Fausto Papetti'nin '3a Raccolta' albümündeki (1962) 'Un Premier Amour' (1962) (Claude Henri Vic) Yıldız ve Lütfü nikâh masasında. 'The Madison' (1960) (Al Brown) (35 saniye) Ali ve Mine gazino bahçesindeyken. 'Tuff' (Ekim, 1961) (Ace Cannon) (9 saniye) Ali ve Mine'nin düğünündeki ilk melodi.
Mikis Theodorakis'in 'I GitoniaTon Angelon' uzunçalarındaki (1963) 'Hesaposervikos' Ali çiftlikten kaçtıktan sonra İstanbul görüntüleri. 'Fenia' Mezarlık sahnesinde.

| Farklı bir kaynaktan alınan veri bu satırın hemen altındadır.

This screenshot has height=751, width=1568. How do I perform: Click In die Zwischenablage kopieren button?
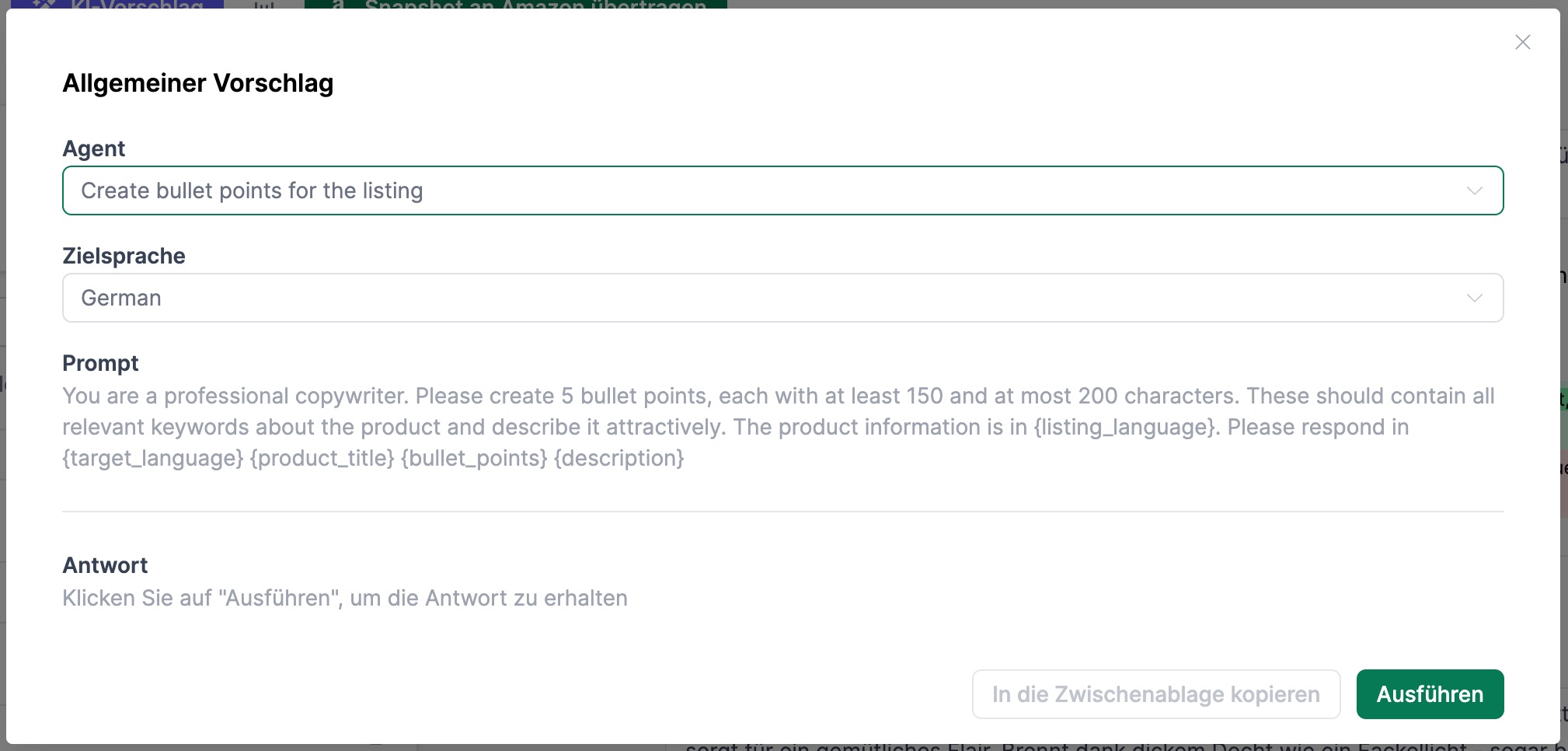click(1155, 694)
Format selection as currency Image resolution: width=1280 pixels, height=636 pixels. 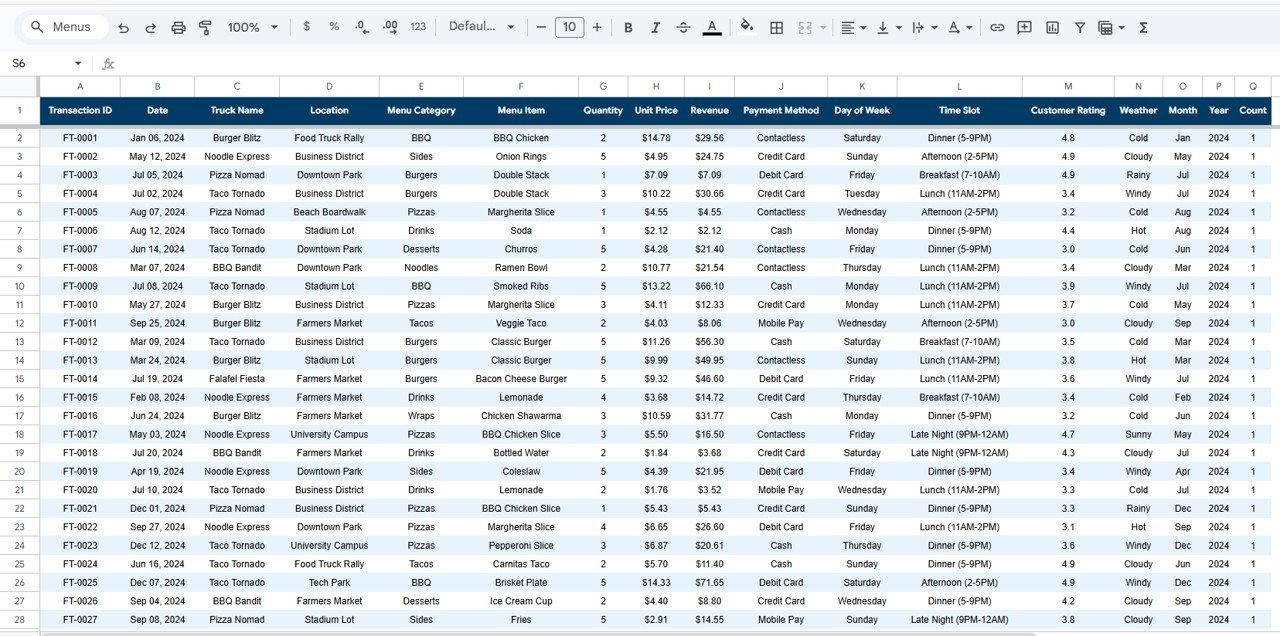point(307,27)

Bazı bölümlerde 2-3 melodi üst üste kullanılmış.
'Dihasmos'daki(1966) (Giannis Marcopoulos) 'Erotiko' + 'Our Man Flint'teki (1966) (Jerry Goldsmith) "Never Mind, You'd Love it" 2 sahnede (Cenaze sonrası Ethem evde içki içerken; Sonlara doğru Ali, hasta Yıldız'ı zorla merdivenlerden indirirken).
'Major Dundee'deki (1965) (Daniele Amfitheatrof) 'French Lancers' + 'Dihasmos'daki (1966) (Giannis Marcopoulos) 'Finale' Yıldız'ın köşkü bırakıp kulübeye gelmekte isteksiz olduğu sahnede.
'Dihasmos'daki (1966) (Giannis Marcopoulos) 'Antrikos Xoros' + 'Our Man Flint'teki (1966) (Jerry Goldsmith) "Never Mind, You'd Love it" + '6+6'daki (1964) (Stavros Xarhakos) 'Fthinoporinos Dromos (Autumn Road)' Yusuf, Lütfü'ye "Dur! Bırak o silahı. Kurşunu yersin" derken.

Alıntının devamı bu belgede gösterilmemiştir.